Task
Reproduce the entries below in full, word for word.

Extracted records Start Marker

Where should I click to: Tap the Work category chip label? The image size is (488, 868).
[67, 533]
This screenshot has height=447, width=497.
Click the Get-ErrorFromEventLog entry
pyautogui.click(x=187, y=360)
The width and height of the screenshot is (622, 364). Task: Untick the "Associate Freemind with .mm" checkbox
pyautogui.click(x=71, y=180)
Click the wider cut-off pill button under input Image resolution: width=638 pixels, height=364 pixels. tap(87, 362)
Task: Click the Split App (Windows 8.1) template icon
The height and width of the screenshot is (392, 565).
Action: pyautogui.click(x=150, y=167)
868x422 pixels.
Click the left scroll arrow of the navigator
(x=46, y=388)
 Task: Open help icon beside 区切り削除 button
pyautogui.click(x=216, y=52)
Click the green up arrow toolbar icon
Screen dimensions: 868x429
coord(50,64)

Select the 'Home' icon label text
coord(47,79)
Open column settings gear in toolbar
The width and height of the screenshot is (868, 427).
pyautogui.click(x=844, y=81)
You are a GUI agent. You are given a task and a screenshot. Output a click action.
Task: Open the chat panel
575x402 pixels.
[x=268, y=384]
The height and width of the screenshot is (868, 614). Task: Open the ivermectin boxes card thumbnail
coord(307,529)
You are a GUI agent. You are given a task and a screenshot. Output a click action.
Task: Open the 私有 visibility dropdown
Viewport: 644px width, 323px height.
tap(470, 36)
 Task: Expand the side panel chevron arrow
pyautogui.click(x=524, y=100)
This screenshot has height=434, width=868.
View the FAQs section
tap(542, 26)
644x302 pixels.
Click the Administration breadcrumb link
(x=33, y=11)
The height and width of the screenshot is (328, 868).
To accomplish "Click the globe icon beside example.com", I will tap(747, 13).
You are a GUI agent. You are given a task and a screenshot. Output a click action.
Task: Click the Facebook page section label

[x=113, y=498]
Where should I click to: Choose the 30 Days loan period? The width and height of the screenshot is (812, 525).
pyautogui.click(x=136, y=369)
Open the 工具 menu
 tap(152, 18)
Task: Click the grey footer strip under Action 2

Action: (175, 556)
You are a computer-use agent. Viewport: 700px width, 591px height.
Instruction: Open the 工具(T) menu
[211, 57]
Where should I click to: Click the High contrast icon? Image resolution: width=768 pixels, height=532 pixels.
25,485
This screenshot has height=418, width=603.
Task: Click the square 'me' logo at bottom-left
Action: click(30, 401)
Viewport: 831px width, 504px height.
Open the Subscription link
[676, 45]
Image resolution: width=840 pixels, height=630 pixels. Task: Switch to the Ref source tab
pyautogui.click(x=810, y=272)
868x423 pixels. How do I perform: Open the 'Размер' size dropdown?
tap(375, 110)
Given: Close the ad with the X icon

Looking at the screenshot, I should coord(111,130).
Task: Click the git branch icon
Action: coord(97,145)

Extracted records End Marker

Answer to this problem
Where should I click to: Tap the Work category chip label? The image size is (488, 868).
[67, 533]
This screenshot has height=447, width=497.
Click the Get-ErrorFromEventLog entry
pyautogui.click(x=187, y=360)
The width and height of the screenshot is (622, 364). Task: Untick the "Associate Freemind with .mm" checkbox
pyautogui.click(x=71, y=180)
Click the wider cut-off pill button under input Image resolution: width=638 pixels, height=364 pixels. tap(87, 362)
Task: Click the Split App (Windows 8.1) template icon
The height and width of the screenshot is (392, 565).
Action: pyautogui.click(x=150, y=167)
868x422 pixels.
Click the left scroll arrow of the navigator
(x=46, y=388)
 Task: Open help icon beside 区切り削除 button
pyautogui.click(x=216, y=52)
Click the green up arrow toolbar icon
Screen dimensions: 868x429
coord(50,64)

Select the 'Home' icon label text
coord(47,79)
Open column settings gear in toolbar
The width and height of the screenshot is (868, 427).
pyautogui.click(x=844, y=81)
You are a GUI agent. You are given a task and a screenshot. Output a click action.
Task: Open the chat panel
575x402 pixels.
[x=268, y=384]
The height and width of the screenshot is (868, 614). Task: Open the ivermectin boxes card thumbnail
coord(307,529)
You are a GUI agent. You are given a task and a screenshot. Output a click action.
Task: Open the 私有 visibility dropdown
Viewport: 644px width, 323px height.
tap(470, 36)
 Task: Expand the side panel chevron arrow
pyautogui.click(x=524, y=100)
This screenshot has height=434, width=868.
View the FAQs section
tap(542, 26)
644x302 pixels.
Click the Administration breadcrumb link
(x=33, y=11)
The height and width of the screenshot is (328, 868).
To accomplish "Click the globe icon beside example.com", I will tap(747, 13).
You are a GUI agent. You are given a task and a screenshot. Output a click action.
Task: Click the Facebook page section label

[x=113, y=498]
Where should I click to: Choose the 30 Days loan period? The width and height of the screenshot is (812, 525).
pyautogui.click(x=136, y=369)
Open the 工具 menu
 tap(152, 18)
Task: Click the grey footer strip under Action 2

Action: (175, 556)
You are a computer-use agent. Viewport: 700px width, 591px height.
Instruction: Open the 工具(T) menu
[211, 57]
Where should I click to: Click the High contrast icon? Image resolution: width=768 pixels, height=532 pixels.
25,485
This screenshot has height=418, width=603.
Task: Click the square 'me' logo at bottom-left
Action: click(30, 401)
Viewport: 831px width, 504px height.
Open the Subscription link
[676, 45]
Image resolution: width=840 pixels, height=630 pixels. Task: Switch to the Ref source tab
pyautogui.click(x=810, y=272)
868x423 pixels. How do I perform: Open the 'Размер' size dropdown?
tap(375, 110)
Given: Close the ad with the X icon

Looking at the screenshot, I should coord(111,130).
Task: Click the git branch icon
Action: coord(97,145)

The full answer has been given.